Early this week, the Delhi Police filed a charge sheet against 10 people, including student leaders Kanhaiya Kumar, Umar Khalid, and Anirban Bhattacharya, in a sedition case for allegedly raising “anti-national slogans" during an event on the Jawaharlal Nehru University (JNU) campus in February 2016.
This fits a disturbing pattern. There have been many incidents in recent times where “misguided" people have been termed “anti-national". The sentiment could have been demonstrated through a slogan, a cheer, a statement, protest against a nuclear power project, or an innocuous post on social media. In all these cases, the state, across regimes, has filed charges of sedition. Of course, we know that sedition can’t be applied to instances of criticism of the government or a political functionary. More importantly, words alone are not enough for such a charge to be slapped. Incitement to violence is the most crucial ingredient of the offence of sedition.
What happened inside JNU three years ago might outrage many people, but it is a shame that the world’s largest democracy is so fragile, that it has to suppress the opinion of its youth and go to the extent of dictating to its premier educational institutions on how those within them should think and what they should think. In times like these, it seems like a sham to say that criticism of the state is the essence of democracy. In raking up the JNU issue after three years, the government is not shying away from playing politics around patriotism and nationality. Going through the numbers that the National Crime Records Bureau puts out every year, it is clear that despite the rise in sedition cases, convictions happen in barely a few. Even if these people are not convicted, the slapping of these charges is a way the governments over the years have been sending a strong message to its own people—obey or be ready to face consequences.
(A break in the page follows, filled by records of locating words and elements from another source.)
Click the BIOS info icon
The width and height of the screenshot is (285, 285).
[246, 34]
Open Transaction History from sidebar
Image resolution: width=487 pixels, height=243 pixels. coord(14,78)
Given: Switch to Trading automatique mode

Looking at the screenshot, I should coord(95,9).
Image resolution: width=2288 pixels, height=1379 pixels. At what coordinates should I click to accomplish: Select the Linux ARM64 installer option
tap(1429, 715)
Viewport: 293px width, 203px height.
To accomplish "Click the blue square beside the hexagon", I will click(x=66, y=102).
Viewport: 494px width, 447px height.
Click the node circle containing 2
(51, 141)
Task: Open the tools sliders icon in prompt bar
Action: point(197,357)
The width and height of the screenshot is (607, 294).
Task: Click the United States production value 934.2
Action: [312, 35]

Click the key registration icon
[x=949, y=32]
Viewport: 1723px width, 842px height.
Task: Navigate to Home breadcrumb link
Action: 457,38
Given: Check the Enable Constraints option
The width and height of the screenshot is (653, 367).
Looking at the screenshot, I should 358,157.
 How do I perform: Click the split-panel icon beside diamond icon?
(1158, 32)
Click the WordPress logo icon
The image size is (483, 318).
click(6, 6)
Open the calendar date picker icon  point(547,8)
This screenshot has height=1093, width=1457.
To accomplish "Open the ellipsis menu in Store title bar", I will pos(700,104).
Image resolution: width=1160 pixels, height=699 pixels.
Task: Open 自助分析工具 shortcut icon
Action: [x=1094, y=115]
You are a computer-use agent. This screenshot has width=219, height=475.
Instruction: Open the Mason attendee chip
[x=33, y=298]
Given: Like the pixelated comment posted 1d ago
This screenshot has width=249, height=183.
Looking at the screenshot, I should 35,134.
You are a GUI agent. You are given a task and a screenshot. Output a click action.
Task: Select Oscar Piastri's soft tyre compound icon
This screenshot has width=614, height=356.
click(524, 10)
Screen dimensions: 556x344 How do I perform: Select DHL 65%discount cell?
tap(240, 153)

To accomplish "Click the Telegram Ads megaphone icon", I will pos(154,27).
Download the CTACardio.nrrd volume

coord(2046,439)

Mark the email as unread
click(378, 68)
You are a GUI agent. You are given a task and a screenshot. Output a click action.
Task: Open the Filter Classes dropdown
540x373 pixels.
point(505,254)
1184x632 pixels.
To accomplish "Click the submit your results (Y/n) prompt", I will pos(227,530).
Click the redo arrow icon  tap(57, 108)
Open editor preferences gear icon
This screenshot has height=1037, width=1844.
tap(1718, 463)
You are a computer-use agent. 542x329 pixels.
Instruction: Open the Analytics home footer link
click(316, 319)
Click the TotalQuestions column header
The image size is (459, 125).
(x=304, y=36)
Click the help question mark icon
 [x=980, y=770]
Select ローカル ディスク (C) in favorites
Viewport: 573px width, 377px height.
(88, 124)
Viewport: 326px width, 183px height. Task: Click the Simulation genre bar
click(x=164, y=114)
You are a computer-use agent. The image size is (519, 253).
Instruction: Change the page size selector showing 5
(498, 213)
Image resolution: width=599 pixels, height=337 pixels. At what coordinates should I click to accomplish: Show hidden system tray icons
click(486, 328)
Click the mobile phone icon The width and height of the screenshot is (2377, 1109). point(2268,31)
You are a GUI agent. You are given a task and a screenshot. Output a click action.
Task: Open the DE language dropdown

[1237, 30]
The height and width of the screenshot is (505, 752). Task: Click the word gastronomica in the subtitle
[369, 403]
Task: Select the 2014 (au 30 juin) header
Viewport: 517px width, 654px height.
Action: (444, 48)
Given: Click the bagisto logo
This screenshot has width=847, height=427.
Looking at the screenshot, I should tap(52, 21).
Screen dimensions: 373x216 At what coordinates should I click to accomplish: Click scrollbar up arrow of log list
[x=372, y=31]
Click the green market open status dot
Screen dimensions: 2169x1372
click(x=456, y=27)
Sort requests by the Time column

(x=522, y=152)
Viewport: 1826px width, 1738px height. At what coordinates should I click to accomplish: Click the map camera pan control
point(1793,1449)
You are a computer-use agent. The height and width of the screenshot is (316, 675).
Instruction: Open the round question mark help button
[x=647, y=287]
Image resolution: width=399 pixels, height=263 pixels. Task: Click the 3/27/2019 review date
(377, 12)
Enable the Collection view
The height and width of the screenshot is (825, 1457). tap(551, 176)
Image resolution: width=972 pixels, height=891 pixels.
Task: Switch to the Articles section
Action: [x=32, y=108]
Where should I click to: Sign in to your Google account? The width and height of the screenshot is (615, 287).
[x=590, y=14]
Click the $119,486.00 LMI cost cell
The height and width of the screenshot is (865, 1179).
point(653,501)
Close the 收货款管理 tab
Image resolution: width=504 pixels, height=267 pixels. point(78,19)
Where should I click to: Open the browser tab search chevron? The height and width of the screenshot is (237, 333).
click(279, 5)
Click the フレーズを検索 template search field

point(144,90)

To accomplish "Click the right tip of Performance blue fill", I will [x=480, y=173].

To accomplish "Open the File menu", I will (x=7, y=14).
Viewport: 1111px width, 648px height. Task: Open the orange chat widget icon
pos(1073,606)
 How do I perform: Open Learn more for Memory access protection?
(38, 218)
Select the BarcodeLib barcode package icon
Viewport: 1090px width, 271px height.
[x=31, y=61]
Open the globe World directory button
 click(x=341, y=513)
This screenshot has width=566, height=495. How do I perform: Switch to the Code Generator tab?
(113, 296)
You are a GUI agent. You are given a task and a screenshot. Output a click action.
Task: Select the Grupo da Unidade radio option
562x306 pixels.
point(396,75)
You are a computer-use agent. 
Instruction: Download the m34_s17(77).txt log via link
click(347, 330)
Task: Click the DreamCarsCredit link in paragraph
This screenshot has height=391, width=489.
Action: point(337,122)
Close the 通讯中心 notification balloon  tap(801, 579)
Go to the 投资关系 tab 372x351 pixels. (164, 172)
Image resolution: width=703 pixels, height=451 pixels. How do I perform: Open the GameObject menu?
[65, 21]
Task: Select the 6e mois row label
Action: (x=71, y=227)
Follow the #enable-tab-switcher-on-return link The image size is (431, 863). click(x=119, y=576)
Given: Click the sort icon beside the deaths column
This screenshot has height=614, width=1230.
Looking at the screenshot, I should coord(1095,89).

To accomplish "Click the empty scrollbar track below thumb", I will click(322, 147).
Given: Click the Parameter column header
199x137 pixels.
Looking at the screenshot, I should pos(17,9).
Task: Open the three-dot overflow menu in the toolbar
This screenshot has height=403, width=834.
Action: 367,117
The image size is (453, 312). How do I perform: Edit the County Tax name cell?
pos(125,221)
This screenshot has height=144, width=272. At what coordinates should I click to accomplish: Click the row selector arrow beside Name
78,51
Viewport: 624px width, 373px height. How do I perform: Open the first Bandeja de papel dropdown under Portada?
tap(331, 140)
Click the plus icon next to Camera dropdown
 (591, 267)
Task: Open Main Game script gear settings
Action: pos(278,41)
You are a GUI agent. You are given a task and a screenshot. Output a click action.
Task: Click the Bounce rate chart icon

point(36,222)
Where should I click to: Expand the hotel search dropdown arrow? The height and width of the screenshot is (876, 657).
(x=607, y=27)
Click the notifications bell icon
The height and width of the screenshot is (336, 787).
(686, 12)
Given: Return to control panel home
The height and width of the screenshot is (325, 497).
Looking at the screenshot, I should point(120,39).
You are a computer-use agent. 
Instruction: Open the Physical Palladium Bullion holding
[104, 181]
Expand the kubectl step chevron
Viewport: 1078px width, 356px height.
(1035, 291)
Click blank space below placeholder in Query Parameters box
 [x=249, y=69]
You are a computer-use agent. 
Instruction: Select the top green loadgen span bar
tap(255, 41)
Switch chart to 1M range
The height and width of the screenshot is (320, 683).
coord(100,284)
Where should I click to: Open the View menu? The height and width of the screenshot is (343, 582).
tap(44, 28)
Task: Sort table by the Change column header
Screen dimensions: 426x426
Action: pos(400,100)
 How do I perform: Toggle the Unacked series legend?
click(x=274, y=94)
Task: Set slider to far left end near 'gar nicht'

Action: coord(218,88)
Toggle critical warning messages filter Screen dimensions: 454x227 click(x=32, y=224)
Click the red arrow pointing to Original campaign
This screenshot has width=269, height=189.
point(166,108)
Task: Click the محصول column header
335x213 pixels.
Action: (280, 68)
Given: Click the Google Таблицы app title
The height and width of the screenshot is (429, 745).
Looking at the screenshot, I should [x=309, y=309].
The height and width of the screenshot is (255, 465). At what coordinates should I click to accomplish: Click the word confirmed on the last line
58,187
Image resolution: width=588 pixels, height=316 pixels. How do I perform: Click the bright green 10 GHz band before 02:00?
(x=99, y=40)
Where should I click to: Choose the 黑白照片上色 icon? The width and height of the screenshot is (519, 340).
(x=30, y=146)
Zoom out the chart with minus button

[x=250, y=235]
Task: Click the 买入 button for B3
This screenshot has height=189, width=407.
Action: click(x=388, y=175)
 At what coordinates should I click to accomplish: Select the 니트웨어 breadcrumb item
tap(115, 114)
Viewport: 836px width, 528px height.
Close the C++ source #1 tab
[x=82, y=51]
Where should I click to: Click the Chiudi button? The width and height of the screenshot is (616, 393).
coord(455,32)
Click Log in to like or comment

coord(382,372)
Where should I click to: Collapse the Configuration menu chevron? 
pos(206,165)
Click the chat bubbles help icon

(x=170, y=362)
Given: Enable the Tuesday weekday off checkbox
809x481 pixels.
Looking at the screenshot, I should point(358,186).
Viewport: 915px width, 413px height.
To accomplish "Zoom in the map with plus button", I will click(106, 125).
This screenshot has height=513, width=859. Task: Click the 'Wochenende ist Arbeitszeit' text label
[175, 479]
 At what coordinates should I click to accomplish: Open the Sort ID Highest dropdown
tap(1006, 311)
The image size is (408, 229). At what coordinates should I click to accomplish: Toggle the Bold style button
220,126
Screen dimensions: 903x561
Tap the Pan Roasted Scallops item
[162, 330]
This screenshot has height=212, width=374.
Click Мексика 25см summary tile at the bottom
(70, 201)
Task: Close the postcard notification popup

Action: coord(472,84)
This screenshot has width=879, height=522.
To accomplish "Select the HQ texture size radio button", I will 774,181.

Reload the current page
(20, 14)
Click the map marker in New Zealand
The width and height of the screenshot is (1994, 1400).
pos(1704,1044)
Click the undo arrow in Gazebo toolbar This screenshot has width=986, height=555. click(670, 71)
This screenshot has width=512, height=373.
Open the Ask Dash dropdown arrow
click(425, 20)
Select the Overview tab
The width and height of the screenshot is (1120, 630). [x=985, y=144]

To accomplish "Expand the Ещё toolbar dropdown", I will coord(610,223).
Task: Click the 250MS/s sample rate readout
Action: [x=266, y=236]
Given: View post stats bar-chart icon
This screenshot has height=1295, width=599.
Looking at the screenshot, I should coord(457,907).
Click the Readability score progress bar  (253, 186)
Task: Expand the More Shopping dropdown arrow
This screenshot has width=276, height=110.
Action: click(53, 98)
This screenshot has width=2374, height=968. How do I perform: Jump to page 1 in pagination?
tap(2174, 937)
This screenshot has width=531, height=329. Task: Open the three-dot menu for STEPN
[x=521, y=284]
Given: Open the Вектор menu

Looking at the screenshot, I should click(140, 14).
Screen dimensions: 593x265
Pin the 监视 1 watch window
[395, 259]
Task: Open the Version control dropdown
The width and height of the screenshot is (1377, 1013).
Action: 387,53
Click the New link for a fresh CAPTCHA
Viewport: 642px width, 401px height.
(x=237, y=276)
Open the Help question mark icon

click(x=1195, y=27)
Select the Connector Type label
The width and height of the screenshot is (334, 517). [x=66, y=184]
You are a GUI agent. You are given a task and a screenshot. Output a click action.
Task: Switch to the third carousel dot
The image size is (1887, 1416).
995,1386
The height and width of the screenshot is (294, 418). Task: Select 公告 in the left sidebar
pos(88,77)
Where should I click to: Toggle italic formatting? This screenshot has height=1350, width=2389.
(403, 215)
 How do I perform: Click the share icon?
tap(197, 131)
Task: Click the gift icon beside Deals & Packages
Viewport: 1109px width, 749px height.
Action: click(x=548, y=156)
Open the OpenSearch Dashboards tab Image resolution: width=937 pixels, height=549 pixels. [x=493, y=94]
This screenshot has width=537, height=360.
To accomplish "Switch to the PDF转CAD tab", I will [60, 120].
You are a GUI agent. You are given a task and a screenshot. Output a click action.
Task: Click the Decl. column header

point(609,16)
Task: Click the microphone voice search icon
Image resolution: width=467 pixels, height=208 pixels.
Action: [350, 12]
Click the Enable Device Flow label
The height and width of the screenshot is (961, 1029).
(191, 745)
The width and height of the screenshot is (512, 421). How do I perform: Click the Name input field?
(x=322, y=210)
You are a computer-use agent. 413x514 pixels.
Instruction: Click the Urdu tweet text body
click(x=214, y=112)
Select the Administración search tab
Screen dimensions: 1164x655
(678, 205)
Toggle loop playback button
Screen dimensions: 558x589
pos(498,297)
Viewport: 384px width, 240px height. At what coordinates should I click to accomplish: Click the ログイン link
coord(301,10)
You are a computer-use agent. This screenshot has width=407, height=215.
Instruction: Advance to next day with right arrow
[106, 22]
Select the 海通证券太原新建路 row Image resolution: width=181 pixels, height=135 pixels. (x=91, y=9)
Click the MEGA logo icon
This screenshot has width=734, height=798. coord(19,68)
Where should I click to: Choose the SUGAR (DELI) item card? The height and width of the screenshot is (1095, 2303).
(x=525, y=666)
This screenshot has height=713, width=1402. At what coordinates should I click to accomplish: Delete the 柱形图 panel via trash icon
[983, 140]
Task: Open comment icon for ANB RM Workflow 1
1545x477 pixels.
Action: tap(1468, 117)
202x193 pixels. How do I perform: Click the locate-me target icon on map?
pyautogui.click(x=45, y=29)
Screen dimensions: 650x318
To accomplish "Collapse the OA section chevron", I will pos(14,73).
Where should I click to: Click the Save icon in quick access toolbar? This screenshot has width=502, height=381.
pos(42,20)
Before Independence, this charge was used by the British to suppress the freedom movement. Ironically, the same draconian law has become a tool that the country is now using against its own people. Instead of critically analysing why citizens, be they in Kashmir or Chhattisgarh or Bhima Koregaon, are driven to dissent, the government is using an iron-fist policy—with the sedition law playing a leading role—to completely shut out contrarian views.
The argument used against the scrapping of the sedition law is that the Supreme Court has repeatedly observed that the mere possibility of misuse of a provision does not per se invalidate the legislation. While the arguments are right in their own way, in a country where public discourse automatically reduces to binaries, it is hard to imagine navigating through the dark areas that lie between the actual law and its implementation on the ground. Till then, to uphold the idea of democracy that the founders of the Constitution envisioned, India should eschew the word sedition from its statute books and everyday vocabulary.